New malware is active on Android. The malware, which goes by the names Toddler, Teabot and Anatsa, aims to steal data for mobile banking. It is now clear that thousands of devices are already infected with the new malware.
Banking malware on Android
Last week we already wrote about the FluBot malware, which the Dutch police warns about, among other things. Deviously, users are persuaded to download an app for a so-called voicemail message. Now there is a warning about another malware variant that can cause victims. Security company Prodaft reports malware called Toddler. However, the names Teabot and Anatsa are also used. This one has one purpose; extracting data for mobile banking and appears to be spreading mainly via SMS. A link prompts you to download an APK file from an app.
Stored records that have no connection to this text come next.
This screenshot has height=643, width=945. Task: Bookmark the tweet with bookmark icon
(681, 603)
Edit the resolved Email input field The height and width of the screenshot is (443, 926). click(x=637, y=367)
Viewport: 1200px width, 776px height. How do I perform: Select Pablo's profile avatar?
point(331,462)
Once installed, this rogue app will get to work. It lies like a layer over your own banking app. In this way, the data that is entered can be forwarded to the attacker of the malware. That is not the only thing, by the way. Prodaft reports that it can also steal 2FA codes, which are generated with the Google Authenticator. Furthermore, it can intercept text messages and take screenshots. The malware is sophisticated. To prevent users from uninstalling the app, the malware can start a smartphone in safe mode. There are also other tricks that are used to make removal almost impossible.
Initially, the malware targets Spanish users. However, Dutch, German, French, Italian and English texts have already been found in the malware’s code. The researchers saw that more than 7600 devices have already been infected by the malware. More than a thousand credentials have already been stolen.
Always be vigilant when clicking links, such as in text messages!